## Required task 1
In the parliamentary exchange, update the passage that opens with the words "Mr. Gordon Prentice" and closes with "say just that.", swapping "South Norfolk" for "North Norfolk" everywhere it occurs there.

Mr. Gordon Prentice (Pendle)

I wonder whether the right hon. Gentleman has received a letter from his colleague, the right hon. Member for South Norfolk (Mr. MacGregor), who said during the trunk roads review when he was Secretary of State for Transport: Increases in fuel duty, and motorway tolling, will help people to make more informed choices about the cost of using their cars."—[Official Report, 30 March 1994; Vol. 240, c. 930.] Has he received such a letter?

Mr. Redwood

I have not, but I have had praise from my right hon. Friend the Member for South Norfolk (Mr. MacGregor), who thinks that my initiative is excellent. He gives it his full support; he stopped me only the other day to say just that.

Another correspondent writes to me to say that We have in yourself someone who will speak up for the overtaxed motorist". He goes on to say something that Labour Members should listen to very carefully: As a retired senior citizen of 71 years, I own a small economical car to enable me to take advantage of the freedom of movement it gives me. Furthermore, public transport is so expensive that even allowing for road tax, insurance and repairs it is still much cheaper than buses and trains. Time too is a consideration.

Mr. John Bercow (Buckingham)

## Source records
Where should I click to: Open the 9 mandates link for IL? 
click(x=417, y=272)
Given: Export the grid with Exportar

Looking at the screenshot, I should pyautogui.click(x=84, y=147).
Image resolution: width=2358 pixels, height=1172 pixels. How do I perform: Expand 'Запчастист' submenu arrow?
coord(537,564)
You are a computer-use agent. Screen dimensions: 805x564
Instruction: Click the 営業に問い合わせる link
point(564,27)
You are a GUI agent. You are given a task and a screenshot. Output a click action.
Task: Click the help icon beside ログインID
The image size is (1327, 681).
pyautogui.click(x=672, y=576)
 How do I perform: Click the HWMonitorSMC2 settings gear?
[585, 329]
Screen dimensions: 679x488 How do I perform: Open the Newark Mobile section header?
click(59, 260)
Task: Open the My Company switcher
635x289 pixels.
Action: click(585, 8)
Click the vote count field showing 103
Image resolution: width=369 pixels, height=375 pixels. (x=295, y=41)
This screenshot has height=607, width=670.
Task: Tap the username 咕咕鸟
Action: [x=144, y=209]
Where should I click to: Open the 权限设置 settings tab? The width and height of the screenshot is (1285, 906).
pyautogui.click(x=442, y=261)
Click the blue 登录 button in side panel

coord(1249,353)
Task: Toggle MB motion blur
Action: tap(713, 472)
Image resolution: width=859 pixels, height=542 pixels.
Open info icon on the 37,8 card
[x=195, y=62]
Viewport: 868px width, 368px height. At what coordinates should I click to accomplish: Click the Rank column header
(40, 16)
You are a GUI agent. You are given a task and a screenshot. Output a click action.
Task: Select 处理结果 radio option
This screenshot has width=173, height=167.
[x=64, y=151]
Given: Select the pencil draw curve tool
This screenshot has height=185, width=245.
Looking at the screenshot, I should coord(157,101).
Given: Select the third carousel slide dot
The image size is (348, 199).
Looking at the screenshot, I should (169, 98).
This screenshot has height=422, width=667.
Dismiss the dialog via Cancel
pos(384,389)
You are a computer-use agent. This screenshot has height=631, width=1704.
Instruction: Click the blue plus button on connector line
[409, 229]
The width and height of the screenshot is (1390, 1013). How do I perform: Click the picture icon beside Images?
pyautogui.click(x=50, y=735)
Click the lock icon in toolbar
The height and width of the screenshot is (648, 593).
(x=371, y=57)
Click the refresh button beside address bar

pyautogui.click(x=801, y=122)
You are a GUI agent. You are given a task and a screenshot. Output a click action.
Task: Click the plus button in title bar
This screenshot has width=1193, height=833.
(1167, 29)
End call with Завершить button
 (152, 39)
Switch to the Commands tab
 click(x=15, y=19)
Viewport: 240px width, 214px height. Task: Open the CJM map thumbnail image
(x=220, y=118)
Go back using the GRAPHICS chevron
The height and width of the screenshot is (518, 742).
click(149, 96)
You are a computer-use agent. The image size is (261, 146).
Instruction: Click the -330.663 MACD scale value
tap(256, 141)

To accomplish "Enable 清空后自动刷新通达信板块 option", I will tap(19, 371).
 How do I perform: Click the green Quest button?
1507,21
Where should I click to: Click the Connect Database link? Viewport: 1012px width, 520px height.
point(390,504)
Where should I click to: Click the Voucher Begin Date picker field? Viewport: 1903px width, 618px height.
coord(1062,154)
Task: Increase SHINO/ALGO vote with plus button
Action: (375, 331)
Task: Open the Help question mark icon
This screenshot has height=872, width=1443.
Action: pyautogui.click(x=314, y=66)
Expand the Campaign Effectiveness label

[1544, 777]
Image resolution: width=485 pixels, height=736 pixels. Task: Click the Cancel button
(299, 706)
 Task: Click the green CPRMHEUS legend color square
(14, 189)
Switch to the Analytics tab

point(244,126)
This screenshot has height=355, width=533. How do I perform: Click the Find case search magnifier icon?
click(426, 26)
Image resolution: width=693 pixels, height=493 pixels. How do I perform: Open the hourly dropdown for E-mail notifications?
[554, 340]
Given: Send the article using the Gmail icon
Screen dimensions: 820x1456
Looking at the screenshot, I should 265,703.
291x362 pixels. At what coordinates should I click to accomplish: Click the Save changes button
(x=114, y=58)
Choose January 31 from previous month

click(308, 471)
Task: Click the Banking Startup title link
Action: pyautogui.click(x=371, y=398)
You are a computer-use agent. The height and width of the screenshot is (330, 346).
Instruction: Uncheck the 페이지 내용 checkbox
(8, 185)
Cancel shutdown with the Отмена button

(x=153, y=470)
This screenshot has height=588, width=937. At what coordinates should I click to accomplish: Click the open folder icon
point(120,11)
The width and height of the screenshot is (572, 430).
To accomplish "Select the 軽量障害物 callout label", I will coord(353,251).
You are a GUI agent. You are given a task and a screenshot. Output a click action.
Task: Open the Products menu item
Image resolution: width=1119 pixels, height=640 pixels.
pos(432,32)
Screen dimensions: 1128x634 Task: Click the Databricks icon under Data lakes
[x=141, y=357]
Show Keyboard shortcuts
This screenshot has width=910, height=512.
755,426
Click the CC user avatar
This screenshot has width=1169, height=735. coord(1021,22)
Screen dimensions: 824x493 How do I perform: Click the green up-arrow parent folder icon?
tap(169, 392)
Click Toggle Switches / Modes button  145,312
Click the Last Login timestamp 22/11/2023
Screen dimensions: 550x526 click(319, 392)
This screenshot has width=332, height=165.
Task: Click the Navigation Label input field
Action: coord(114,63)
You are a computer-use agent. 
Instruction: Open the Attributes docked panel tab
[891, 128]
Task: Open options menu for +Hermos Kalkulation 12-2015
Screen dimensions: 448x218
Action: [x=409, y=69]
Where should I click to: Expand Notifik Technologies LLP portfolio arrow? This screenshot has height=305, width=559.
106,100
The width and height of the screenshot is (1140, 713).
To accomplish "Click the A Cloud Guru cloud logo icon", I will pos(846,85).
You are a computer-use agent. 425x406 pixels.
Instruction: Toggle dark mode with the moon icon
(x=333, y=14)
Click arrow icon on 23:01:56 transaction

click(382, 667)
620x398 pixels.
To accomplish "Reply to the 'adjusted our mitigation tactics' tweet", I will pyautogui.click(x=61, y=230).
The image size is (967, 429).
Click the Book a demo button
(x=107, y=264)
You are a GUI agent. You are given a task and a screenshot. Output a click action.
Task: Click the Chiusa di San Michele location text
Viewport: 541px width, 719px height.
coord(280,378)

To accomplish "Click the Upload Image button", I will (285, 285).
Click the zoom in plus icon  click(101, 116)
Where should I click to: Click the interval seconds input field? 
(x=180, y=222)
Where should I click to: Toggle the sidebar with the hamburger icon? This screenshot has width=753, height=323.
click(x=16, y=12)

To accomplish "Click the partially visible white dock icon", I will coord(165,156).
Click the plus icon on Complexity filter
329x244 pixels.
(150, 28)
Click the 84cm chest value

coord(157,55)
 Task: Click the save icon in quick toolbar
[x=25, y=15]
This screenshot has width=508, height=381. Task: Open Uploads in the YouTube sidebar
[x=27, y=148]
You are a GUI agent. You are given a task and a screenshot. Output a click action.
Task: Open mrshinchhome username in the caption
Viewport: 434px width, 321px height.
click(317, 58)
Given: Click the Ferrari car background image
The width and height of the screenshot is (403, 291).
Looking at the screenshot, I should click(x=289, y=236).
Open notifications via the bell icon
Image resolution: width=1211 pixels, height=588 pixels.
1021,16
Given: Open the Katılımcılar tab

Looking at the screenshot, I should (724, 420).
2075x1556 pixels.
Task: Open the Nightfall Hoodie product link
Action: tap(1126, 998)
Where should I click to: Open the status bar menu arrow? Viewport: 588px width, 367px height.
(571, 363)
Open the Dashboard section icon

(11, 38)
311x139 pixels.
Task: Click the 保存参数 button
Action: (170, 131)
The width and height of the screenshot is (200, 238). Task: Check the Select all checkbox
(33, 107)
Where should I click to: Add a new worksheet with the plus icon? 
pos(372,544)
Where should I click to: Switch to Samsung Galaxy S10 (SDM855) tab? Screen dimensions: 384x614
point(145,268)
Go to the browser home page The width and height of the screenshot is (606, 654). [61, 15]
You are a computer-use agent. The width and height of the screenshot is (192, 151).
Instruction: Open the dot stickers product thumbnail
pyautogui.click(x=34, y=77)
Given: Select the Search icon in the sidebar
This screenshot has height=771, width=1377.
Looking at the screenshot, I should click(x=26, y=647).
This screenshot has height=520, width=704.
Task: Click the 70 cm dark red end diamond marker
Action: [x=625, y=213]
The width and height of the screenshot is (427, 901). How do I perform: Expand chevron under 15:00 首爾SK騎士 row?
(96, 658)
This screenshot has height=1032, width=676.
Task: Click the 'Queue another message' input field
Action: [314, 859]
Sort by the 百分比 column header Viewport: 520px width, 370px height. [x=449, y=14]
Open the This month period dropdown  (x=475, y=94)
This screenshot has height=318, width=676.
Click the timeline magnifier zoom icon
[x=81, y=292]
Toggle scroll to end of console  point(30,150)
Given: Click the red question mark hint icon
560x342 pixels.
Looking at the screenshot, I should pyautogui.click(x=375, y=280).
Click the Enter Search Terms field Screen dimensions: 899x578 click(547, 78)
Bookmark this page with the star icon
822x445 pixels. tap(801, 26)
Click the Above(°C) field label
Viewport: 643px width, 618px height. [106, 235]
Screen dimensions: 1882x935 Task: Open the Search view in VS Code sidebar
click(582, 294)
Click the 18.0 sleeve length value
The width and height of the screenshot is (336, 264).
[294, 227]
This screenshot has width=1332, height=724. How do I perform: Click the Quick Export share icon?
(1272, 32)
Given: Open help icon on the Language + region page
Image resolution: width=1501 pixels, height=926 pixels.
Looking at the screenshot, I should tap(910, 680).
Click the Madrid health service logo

## Required task 2
Give again, line for line, the lines of the records that run from the one containing "This screenshot has width=1332, height=724." through the end of the records, including both ends.

## Solution 1
Mr. Gordon Prentice (Pendle)

I wonder whether the right hon. Gentleman has received a letter from his colleague, the right hon. Member for North Norfolk (Mr. MacGregor), who said during the trunk roads review when he was Secretary of State for Transport: Increases in fuel duty, and motorway tolling, will help people to make more informed choices about the cost of using their cars."—[Official Report, 30 March 1994; Vol. 240, c. 930.] Has he received such a letter?

Mr. Redwood

I have not, but I have had praise from my right hon. Friend the Member for North Norfolk (Mr. MacGregor), who thinks that my initiative is excellent. He gives it his full support; he stopped me only the other day to say just that.

## Solution 2
This screenshot has width=1332, height=724. How do I perform: Click the Quick Export share icon?
(1272, 32)
Given: Open help icon on the Language + region page
Image resolution: width=1501 pixels, height=926 pixels.
Looking at the screenshot, I should tap(910, 680).
Click the Madrid health service logo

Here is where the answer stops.